> EXTRACT PROVIDED
From: MSEdit on

I have recently used taccle + fickle in a project to handle a C like
language and have a perfectly working parser.

I did not try all the examples but the few I did worked perfectly.

As far as i can tell it works almost exactly the same as the lex/yacc
that I used several years ago

Are you checking that there are no error messages.

Unfortunatly the messages are just as cryptic (read identical) to the
lex/yacc counterpart.


Martyn
From: Uwe Klein on
MSEdit wrote:
> Unfortunatly the messages are just as cryptic (read identical) to the
> lex/yacc counterpart.

High quality emulation/replication, then?

uwe
From: MSEdit on
On Jun 7, 11:34 am, Uwe Klein <uwe_klein_habertw...(a)t-online.de>
wrote:
> MSEdit wrote:
> > Unfortunatly the messages are just as cryptic (read identical) to the
> > lex/yacc counterpart.
>
> High quality emulation/replication, then?
>
> uwe

Probably more due to the nature of the problem than to the copying of
code, the generated code is actually reasonably readable if not very
understandable.

Martyn
From: tom.rmadilo on
On Jun 6, 11:35 pm, Uwe Klein <uwe_klein_habertw...(a)t-online.de>
wrote:
> tom.rmadilo wrote:
> > But you still have to solve the problem. Trying to adapt your language
> > to Tcl's parser seems like the last thing on the list of things to do.
> > But if you get lucky....priceless.
>
> "priceless"

> SUPPLIED RECORDS
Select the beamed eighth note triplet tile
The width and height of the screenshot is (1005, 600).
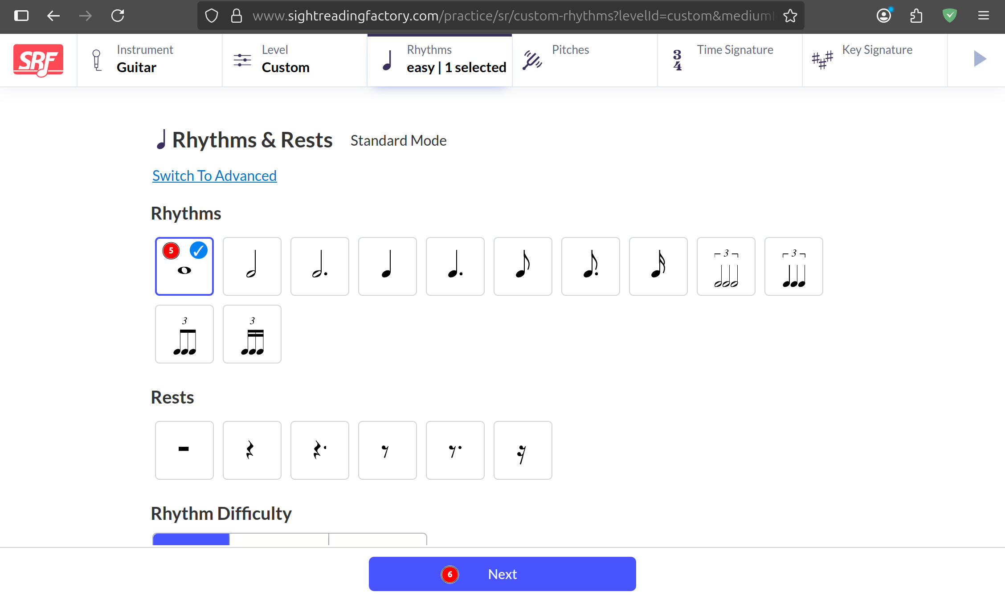[x=184, y=334]
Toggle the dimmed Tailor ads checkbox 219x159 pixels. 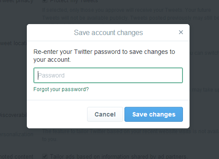(45, 156)
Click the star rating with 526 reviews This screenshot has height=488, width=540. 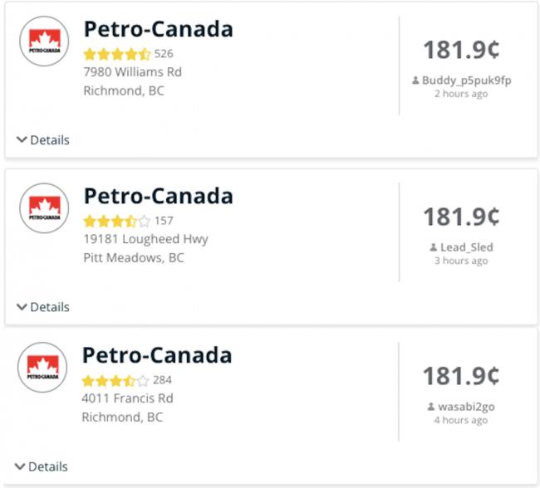point(117,54)
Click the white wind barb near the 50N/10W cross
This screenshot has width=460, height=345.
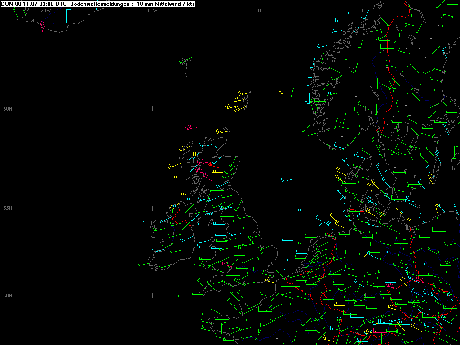pos(185,297)
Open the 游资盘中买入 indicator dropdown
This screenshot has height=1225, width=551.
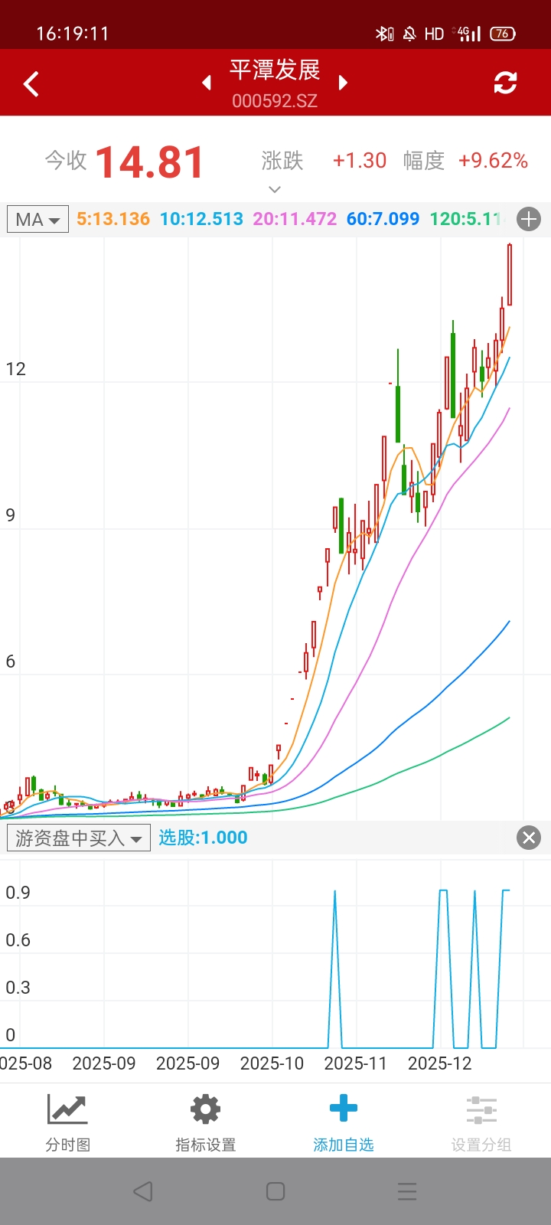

> THE TASKS
**a)** Retype the passage of the discussion thread from "Probably more due" up to and including "things to do.".
**b)** Answer the following questions using the discussion thread.
(i) Which two tools did MSEdit use in the project?
(ii) What kind of language was the project built to handle?
(iii) How does MSEdit describe the generated code in the reply to Uwe Klein?

> OUTPUTS
**a)**
Probably more due to the nature of the problem than to the copying of
code, the generated code is actually reasonably readable if not very
understandable.

Martyn
From: tom.rmadilo on
On Jun 6, 11:35 pm, Uwe Klein <uwe_klein_habertw...(a)t-online.de>
wrote:
> tom.rmadilo wrote:
> > But you still have to solve the problem. Trying to adapt your language
> > to Tcl's parser seems like the last thing on the list of things to do.

**b)**
(i) Taccle and fickle.
(ii) A C-like language.
(iii) As reasonably readable, if not very understandable.